#### Problem 1:
In the article about chef Jasper White, what year did he and his wife open Jasper's on the Boston waterfront?
#### Problem 2:
Pick up the article about chef Jasper White right after its final sentence and carry it on.

#### Reading text:
<<<<
Life's A Beach For Jasper White

When Boston chef Jasper White hit upon the idea for his first Summer Shack restaurant, the name alone conjured up happy memories for his Beantown clientele, most of whom grew up summering on Cape Cod, Martha's Vineyard, Nantucket, Maine and Rhode Island.

The idea of being able to eat in a casual clam shack in the middle of Cambridge in the middle of the winter was immediately embraced by Bostonians. There are now four Summer Shacks, including one at Boston's Logan Airport.

Much of White's previous experiences as a chef were in far more classic, formal hotel restaurants, including The Copley Plaza, The Parker House and The Bostonian Hotel. Along with his wife, Lydia, also a chef, they introduced their own, reworked American cuisine to the area. In 1983, they opened Jasper's on the Boston waterfront, which thrived there for 12 years, winning awards and accolades.

But faced with a harsh reality -- his restaurant was going to be in the middle of the now-infamous Big Dig construction site -- White chose to close Jasper's rather than move it elsewhere. After taking some time off to write cookbooks and ponder his next move, Summer Shack was born. White has now written "The Summer Shack Cookbook."
>>>>
#### Given entries:
<<<<
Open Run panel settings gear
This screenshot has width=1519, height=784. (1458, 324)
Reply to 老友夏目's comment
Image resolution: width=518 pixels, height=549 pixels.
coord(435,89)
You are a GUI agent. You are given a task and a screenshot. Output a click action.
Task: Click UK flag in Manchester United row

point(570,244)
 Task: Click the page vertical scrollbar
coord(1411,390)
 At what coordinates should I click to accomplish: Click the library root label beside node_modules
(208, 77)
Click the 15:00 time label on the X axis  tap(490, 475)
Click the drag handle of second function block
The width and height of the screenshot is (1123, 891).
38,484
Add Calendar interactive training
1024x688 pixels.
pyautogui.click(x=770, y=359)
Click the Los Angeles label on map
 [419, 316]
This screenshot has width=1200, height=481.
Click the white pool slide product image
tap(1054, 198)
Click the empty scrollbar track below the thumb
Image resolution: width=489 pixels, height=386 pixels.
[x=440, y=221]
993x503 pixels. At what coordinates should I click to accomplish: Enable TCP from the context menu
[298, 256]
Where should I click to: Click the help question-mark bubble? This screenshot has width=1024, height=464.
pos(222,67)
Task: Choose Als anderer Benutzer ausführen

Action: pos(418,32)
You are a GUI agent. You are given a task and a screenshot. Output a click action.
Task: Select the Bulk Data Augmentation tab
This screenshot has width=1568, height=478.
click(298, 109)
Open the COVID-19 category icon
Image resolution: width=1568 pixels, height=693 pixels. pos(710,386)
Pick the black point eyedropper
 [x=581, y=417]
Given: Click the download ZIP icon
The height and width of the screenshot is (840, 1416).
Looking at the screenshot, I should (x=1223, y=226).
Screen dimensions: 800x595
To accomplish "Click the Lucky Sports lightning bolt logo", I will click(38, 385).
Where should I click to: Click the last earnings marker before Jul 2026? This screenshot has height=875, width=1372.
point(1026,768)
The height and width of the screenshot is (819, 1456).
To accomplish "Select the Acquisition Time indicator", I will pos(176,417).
>>>>
#### Reply 1:
1983

#### Reply 2:
He's now undertaken the "Chef on a Shoestring" challenge, coming up with a delicious seafood menu for four people for under $40. And seeing as how it's already summer, no need to turn on the heating lamps and ceiling fans to simulate the weather.



Scallop and Bacon Hors D'Oeuvres

Here is a timeless combination that is always a crowd pleaser at cocktail parties. Given the short supply and high price of scallops in the past year, I think this is a great way to serve scallops without splurging for them as a main course. My version uses a pinch of fresh thyme, which tastes lovely with the sweet scallops and smoky bacon. I roll the scallop and bacon in crumbs before I bake them. The fat from the bacon adheres to the crumbs which adhere to the scallops, giving them a nice crunch and extra bacon flavor. For equipment you will need 20 wooden toothpicks, a pastry brush, a small mixing bowl and a baking sheet.

8 ounces medium size sea scallops (16-20 per pound),
kosher or sea salt
freshly ground black pepper
4 sprigs fresh thyme, leaves chopped (1 tablespoon)
5 slices thin-sliced bacon (about 1/4 pound), sliced
in half horizontally
1/2 cup Panko breadcrumbs or fine white bread crumbs
2 tablespoons olive oil

Making Ahead

The scallops can be seasoned and wrapped hours before you cook them. They should be rolled in crumbs at the last minute.


1. Prepare the scallops by picking over them, removing the strap (muscle attached on the side). Place them in a bowl and season them with salt, pepper and thyme. Wrap a slice (1/2 slice) of bacon snugly around each scallop so it overlaps slightly and skewer a toothpick into the bacon overlap, through the center of each scallop and out the other side. At this point the can be cooked or kept refrigerated until ready to cook.
2. Adjust the oven racks to the middle positions and preheat the oven to 450 degrees. Line a sheet pan with parchment paper or aluminum foil and set it aside.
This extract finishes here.